— AIM OF THE TASK —
Please copy out the entries below exactly, beginning with the line that contains "This screenshot has width=430, height=333." and ending with the line that contains "The image size is (1225, 720).", and include nothing outside that span.

— Data items —
▬▬▬▬▬▬

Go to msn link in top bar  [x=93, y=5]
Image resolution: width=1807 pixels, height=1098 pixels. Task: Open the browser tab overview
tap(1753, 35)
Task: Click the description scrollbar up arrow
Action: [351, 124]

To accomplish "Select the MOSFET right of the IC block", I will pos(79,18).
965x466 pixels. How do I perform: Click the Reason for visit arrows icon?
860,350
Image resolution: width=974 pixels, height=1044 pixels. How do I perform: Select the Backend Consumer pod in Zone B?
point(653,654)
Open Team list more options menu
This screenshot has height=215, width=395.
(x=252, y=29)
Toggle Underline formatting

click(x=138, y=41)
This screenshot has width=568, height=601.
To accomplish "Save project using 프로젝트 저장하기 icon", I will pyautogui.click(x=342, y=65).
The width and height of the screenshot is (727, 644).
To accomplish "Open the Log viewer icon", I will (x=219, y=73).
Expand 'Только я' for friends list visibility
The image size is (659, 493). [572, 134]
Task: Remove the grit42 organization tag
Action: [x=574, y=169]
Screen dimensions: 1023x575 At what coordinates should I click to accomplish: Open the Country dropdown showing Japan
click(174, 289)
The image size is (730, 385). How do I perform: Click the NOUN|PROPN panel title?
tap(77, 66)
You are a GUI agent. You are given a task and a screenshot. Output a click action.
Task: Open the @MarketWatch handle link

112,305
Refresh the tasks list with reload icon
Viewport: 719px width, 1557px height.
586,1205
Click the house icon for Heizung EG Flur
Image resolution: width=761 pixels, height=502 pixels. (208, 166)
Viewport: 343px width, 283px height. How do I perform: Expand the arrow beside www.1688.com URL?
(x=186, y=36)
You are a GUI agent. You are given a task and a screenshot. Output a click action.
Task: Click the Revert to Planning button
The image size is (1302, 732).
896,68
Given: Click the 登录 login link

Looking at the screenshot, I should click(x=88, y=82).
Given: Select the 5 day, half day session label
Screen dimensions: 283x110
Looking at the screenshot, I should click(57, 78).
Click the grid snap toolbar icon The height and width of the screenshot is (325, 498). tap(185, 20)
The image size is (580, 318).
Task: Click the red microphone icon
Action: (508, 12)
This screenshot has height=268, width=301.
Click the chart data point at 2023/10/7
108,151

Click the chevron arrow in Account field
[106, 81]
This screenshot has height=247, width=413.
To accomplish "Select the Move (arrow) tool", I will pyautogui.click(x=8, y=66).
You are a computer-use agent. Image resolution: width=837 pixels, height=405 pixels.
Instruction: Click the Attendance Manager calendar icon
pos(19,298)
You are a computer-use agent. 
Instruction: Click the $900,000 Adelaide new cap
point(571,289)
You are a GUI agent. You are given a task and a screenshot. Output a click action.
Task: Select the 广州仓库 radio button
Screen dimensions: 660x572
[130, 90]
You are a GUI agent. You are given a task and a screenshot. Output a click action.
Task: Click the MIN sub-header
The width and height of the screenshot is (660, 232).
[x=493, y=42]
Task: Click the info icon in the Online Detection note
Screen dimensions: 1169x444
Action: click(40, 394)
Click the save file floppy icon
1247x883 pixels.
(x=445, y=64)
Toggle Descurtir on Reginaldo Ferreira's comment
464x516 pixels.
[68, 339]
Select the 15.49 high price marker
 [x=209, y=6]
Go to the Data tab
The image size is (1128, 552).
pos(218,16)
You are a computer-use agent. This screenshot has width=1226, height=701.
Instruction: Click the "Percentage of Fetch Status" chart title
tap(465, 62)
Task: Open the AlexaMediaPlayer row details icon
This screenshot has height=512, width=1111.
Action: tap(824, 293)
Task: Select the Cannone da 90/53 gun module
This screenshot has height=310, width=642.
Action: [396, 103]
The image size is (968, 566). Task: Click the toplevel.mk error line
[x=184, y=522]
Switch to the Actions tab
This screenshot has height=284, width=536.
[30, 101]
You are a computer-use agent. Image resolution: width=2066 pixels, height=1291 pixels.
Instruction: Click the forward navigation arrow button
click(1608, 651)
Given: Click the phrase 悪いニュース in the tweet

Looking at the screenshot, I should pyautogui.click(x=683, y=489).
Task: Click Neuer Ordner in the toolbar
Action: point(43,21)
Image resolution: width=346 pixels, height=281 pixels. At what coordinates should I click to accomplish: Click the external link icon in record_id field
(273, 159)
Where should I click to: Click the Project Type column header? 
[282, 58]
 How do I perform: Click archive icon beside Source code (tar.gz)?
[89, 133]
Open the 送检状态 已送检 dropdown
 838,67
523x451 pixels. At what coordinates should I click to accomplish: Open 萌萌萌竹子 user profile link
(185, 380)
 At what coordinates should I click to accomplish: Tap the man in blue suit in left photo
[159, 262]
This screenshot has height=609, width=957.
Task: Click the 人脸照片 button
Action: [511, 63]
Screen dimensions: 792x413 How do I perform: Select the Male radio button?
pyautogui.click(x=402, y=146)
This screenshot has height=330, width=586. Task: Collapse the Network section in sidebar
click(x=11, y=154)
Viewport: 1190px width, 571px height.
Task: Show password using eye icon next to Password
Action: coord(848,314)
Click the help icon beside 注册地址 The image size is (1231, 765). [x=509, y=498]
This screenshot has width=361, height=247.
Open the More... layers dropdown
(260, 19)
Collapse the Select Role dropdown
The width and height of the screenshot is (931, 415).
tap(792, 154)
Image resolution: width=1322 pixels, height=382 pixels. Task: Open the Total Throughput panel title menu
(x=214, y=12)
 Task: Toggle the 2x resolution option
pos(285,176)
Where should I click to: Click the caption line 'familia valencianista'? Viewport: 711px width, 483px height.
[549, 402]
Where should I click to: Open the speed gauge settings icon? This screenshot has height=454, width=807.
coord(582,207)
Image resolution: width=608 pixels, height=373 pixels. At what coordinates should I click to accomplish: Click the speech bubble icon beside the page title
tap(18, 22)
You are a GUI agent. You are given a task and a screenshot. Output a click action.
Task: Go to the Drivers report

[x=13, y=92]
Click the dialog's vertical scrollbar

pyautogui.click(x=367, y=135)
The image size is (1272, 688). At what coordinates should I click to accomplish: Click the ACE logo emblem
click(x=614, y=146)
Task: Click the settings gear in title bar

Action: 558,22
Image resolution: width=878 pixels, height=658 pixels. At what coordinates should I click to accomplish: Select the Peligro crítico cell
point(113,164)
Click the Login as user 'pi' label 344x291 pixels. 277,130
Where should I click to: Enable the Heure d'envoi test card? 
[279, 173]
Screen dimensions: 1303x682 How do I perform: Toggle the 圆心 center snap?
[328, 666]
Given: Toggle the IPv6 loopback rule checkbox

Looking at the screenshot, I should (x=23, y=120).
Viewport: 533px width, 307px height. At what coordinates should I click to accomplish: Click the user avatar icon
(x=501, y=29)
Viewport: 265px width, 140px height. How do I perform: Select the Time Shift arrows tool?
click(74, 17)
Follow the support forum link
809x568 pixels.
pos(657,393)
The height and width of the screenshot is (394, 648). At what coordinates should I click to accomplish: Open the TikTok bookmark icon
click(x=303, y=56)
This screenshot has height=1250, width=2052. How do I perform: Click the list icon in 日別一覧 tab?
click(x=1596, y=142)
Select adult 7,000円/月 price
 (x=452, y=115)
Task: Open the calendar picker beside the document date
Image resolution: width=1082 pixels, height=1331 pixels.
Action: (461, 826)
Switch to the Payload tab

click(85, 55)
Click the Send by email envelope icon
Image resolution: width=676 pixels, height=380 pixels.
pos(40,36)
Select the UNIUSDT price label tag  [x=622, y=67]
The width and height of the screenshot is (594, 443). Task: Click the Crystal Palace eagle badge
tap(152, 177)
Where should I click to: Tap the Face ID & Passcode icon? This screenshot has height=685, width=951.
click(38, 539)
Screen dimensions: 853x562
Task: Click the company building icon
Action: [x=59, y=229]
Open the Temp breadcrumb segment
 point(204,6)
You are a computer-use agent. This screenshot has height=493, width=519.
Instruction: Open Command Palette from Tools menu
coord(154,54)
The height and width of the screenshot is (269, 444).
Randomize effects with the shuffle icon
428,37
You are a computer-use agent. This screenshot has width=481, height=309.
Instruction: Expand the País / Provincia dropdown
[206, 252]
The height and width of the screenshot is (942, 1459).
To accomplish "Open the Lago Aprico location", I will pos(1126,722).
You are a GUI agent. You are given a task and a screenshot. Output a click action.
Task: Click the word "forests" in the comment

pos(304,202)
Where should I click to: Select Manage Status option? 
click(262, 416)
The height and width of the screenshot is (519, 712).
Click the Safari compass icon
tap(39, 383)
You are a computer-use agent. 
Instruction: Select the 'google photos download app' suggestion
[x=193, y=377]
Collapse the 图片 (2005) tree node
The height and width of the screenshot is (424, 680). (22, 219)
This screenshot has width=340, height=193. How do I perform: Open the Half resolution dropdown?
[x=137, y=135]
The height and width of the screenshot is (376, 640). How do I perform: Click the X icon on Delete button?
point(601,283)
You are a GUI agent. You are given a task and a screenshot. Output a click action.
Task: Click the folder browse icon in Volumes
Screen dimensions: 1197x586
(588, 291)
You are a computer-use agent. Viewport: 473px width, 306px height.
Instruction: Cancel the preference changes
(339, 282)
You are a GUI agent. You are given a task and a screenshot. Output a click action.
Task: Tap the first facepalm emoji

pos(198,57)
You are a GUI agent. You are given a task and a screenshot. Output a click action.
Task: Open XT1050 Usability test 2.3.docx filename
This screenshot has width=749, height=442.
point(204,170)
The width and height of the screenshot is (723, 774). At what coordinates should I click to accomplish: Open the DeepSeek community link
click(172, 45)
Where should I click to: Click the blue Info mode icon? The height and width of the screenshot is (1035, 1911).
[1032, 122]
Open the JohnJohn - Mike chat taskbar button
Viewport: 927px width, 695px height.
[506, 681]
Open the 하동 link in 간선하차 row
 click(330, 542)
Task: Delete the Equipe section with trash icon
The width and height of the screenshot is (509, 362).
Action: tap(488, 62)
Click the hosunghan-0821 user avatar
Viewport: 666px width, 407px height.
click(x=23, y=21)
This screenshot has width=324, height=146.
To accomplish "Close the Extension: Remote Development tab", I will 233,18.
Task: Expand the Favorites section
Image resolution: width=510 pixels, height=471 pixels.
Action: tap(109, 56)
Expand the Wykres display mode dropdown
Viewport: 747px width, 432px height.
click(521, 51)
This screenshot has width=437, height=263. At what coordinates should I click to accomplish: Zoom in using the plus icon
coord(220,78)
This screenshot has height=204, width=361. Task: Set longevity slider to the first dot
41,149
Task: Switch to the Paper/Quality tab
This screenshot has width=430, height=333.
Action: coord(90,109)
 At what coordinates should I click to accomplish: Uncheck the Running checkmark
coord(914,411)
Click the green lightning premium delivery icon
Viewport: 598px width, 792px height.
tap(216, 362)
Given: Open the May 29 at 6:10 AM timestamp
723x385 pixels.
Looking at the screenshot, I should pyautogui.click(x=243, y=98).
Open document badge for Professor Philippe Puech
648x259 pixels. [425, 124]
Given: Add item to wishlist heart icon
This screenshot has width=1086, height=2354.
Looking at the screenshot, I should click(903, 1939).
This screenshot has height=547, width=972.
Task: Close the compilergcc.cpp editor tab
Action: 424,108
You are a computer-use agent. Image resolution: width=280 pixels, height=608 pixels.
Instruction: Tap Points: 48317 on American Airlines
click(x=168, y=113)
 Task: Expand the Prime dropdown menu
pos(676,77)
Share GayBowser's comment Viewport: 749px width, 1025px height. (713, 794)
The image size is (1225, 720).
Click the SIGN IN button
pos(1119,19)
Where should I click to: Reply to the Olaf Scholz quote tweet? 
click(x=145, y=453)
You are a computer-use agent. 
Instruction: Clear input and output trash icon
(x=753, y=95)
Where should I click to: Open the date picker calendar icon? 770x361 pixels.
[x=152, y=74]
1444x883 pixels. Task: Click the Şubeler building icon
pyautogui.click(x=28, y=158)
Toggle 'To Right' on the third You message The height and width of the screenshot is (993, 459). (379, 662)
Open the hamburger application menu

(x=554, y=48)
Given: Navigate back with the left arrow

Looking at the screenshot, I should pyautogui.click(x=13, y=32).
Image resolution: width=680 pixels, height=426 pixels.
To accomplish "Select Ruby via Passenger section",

▬▬▬▬▬▬

— RESULT FOR THIS EXERCISE —
This screenshot has width=430, height=333.
Action: coord(90,109)
 At what coordinates should I click to accomplish: Uncheck the Running checkmark
coord(914,411)
Click the green lightning premium delivery icon
Viewport: 598px width, 792px height.
tap(216, 362)
Given: Open the May 29 at 6:10 AM timestamp
723x385 pixels.
Looking at the screenshot, I should pyautogui.click(x=243, y=98).
Open document badge for Professor Philippe Puech
648x259 pixels. [425, 124]
Given: Add item to wishlist heart icon
This screenshot has width=1086, height=2354.
Looking at the screenshot, I should click(903, 1939).
This screenshot has height=547, width=972.
Task: Close the compilergcc.cpp editor tab
Action: 424,108
You are a computer-use agent. Image resolution: width=280 pixels, height=608 pixels.
Instruction: Tap Points: 48317 on American Airlines
click(x=168, y=113)
 Task: Expand the Prime dropdown menu
pos(676,77)
Share GayBowser's comment Viewport: 749px width, 1025px height. (713, 794)
The image size is (1225, 720).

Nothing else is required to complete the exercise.